• _SET EXERCISE_
Find each line in the listing below that contains the word "screenshot", and copy those lines.

• _SUPPLIED MATERIAL_
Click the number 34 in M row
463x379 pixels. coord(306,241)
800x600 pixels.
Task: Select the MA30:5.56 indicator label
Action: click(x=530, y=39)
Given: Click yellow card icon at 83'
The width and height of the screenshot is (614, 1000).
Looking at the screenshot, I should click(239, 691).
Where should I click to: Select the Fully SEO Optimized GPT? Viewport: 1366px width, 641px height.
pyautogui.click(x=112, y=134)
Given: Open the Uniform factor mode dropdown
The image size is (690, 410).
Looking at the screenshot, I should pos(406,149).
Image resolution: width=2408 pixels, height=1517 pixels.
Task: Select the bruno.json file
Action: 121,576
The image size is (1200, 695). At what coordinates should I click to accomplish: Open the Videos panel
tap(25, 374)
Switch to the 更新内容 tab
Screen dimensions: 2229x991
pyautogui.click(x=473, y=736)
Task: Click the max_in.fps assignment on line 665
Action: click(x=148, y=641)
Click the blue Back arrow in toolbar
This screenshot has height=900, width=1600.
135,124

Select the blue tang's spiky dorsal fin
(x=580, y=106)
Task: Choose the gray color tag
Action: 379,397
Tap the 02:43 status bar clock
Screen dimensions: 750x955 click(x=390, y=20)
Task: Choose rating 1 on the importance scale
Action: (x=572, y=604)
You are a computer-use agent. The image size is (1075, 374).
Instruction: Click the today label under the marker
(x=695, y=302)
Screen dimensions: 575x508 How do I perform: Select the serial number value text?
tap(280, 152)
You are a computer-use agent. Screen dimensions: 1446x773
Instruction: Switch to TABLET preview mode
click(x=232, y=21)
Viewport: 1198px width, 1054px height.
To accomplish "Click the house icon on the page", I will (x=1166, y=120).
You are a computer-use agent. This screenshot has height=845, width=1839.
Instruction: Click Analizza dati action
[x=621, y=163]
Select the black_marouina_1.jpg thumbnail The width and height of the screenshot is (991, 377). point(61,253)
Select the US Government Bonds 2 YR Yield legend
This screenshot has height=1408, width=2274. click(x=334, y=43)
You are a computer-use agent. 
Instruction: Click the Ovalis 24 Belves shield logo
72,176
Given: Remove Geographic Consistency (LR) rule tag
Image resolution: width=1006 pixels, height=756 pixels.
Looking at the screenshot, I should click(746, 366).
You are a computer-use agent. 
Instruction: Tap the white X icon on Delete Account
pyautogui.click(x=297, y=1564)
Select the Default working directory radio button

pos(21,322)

• _ANSWER BELOW_
The width and height of the screenshot is (614, 1000).
Looking at the screenshot, I should click(239, 691).
Looking at the screenshot, I should pos(406,149).
This screenshot has height=900, width=1600.
You are a computer-use agent. This screenshot has height=845, width=1839.
Select the black_marouina_1.jpg thumbnail The width and height of the screenshot is (991, 377). point(61,253)
This screenshot has height=1408, width=2274. click(x=334, y=43)
Looking at the screenshot, I should click(746, 366).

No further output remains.